Wie wirkt sich die Pandemie aus?

Während der Pandemie waren Schulen zeitweise geschlossen, Homeschooling war angesagt. Laut einer Befragung der Lehrkräfte hat dies bei einem Drittel der Schülerinnen und Schülern zu Lernrückständen geführt, steht im jüngsten Mint-Frühjahrsreport, den das Institut der Deutschen Wirtschaft (IW) veröffentlicht. Es gebe kein einheitliches Bild, in welchem Umfang die Kompetenzen gesunken seien. Beim Baden-Württembergischen Handwerkstag hat man keine Hinweise, dass sich die Mint-Kenntnisse junger Leute infolge der Pandemie weiter verschlechtert hätten.

Werden mehr Verträge vorzeitig aufgelöst?

Im vergangenen Jahr haben 5967 junge Menschen ihren Lehrvertrag vorzeitig gelöst, hat der Handwerkstag errechnet. Das waren 5,5 Prozent mehr als im Jahr zuvor, aber deutlich weniger als im Vor-Corona-Jahr 2019 (6566). Rund ein Drittel der Vertragsauflösungen fand in der Probezeit statt; knapp 40 Prozent im Laufe des ersten Ausbildungsjahres. Auffallend: Die Auflösungsquote in Elektro- und Metallberufen ist niedrig. Im Friseurberuf wurde 2021 knapp jeder zweite Vertrag (45 Prozent) gelöst, bei den Gebäudereinigern waren es sogar 56 Prozent.

Bei der Industrie- und Handelskammern (IHK) in der Region Stuttgart gebe es keine Auffälligkeiten, hieß es. Zum Stichtag Ende Juli 2022 wurden 841 Ausbildungsverträge vorzeitig aufgelöst (plus 34 Prozent). Auch hier ist zu sehen: Im Vor-Corona-Jahr 2019 wurden mit 917 mehr Verträge vorzeitig gelöst. Viele Auflösungen gab es bei angehenden Fachkräften der Systemgastronomie, bei Fitness- sowie Immobilienkaufleuten.

*Auszug aus Material*:
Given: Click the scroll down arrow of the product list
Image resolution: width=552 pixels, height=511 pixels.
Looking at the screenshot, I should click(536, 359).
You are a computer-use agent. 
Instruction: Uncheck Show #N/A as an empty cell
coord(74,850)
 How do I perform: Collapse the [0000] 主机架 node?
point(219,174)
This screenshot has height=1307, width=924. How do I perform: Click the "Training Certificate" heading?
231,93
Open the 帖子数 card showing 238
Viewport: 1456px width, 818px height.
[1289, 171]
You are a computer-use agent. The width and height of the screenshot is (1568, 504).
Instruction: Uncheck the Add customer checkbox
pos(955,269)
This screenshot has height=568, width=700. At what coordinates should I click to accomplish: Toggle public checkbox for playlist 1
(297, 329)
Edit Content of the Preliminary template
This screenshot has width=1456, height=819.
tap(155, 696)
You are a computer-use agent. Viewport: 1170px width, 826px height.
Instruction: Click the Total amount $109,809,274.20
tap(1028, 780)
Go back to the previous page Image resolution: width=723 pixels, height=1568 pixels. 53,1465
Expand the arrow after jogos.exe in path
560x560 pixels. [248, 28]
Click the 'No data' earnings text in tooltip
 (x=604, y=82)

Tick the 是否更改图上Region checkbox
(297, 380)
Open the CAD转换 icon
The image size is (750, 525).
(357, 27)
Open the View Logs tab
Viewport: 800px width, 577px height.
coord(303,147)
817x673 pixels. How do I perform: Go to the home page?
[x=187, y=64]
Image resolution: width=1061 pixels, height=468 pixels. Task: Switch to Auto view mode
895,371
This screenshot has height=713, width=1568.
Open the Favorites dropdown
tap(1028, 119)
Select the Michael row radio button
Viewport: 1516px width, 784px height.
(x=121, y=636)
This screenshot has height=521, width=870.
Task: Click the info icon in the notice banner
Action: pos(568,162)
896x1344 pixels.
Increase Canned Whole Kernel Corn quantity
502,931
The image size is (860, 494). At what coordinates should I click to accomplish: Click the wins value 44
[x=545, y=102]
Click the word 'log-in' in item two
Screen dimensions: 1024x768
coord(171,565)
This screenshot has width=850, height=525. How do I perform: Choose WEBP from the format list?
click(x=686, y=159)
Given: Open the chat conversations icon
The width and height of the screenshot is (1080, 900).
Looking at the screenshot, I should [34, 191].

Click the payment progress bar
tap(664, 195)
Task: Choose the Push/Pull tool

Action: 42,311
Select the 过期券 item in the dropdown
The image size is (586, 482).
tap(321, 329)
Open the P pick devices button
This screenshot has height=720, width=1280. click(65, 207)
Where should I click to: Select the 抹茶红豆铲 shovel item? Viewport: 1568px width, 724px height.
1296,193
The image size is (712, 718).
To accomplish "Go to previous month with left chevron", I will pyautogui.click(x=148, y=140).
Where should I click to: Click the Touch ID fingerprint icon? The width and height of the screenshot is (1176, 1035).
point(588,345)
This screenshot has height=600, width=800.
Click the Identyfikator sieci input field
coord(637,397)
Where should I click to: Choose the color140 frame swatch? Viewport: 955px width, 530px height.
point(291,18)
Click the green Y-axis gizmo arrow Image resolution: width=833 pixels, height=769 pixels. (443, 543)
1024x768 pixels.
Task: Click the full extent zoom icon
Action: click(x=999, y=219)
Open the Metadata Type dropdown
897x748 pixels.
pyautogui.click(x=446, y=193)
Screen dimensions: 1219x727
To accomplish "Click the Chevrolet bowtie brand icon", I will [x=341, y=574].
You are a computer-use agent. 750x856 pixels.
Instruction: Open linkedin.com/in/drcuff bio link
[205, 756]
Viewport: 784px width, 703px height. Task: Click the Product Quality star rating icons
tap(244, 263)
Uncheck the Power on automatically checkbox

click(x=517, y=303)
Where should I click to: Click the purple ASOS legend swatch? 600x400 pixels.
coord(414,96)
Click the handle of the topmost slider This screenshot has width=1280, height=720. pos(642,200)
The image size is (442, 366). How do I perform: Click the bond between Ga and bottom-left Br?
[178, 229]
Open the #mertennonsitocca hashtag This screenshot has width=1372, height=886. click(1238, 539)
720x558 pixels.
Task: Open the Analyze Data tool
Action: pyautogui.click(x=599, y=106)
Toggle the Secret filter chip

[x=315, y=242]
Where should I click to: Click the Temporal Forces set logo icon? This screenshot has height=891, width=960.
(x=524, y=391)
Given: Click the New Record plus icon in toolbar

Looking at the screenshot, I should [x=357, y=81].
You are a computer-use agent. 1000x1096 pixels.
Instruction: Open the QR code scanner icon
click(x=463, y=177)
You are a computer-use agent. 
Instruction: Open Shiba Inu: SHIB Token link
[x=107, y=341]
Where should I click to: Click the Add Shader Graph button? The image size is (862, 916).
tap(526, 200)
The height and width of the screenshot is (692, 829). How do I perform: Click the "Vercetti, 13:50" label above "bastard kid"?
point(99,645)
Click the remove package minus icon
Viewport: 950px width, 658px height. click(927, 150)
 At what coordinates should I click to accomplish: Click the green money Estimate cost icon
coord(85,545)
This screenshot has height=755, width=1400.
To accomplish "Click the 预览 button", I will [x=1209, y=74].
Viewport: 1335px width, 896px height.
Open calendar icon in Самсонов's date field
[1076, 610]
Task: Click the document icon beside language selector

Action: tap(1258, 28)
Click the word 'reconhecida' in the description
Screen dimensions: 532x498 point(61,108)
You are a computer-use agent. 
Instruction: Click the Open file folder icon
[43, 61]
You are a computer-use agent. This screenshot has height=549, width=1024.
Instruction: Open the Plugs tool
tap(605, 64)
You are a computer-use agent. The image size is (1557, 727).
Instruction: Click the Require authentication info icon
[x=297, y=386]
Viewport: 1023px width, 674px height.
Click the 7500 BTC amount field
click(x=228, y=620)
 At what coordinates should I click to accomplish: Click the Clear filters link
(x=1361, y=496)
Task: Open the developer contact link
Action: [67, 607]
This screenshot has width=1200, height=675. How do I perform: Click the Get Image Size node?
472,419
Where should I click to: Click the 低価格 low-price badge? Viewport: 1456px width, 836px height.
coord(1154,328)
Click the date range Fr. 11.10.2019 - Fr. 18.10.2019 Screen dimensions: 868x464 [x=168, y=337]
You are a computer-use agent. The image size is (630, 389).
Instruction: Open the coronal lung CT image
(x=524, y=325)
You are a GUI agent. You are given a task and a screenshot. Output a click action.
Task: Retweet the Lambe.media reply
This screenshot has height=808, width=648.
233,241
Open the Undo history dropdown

*Ziel der Aufgabe*:
Kannst du im Text über Ausbildung in der Pandemie die Stelle zwischen „Bei der Industrie- und“ und „Fitness- sowie Immobilienkaufleuten.“, beide eingeschlossen, aktualisieren, indem du „Auffälligkeiten“ durch „Besonderheiten“ ersetzt?

*Lösung*:
Bei der Industrie- und Handelskammern (IHK) in der Region Stuttgart gebe es keine Besonderheiten, hieß es. Zum Stichtag Ende Juli 2022 wurden 841 Ausbildungsverträge vorzeitig aufgelöst (plus 34 Prozent). Auch hier ist zu sehen: Im Vor-Corona-Jahr 2019 wurden mit 917 mehr Verträge vorzeitig gelöst. Viele Auflösungen gab es bei angehenden Fachkräften der Systemgastronomie, bei Fitness- sowie Immobilienkaufleuten.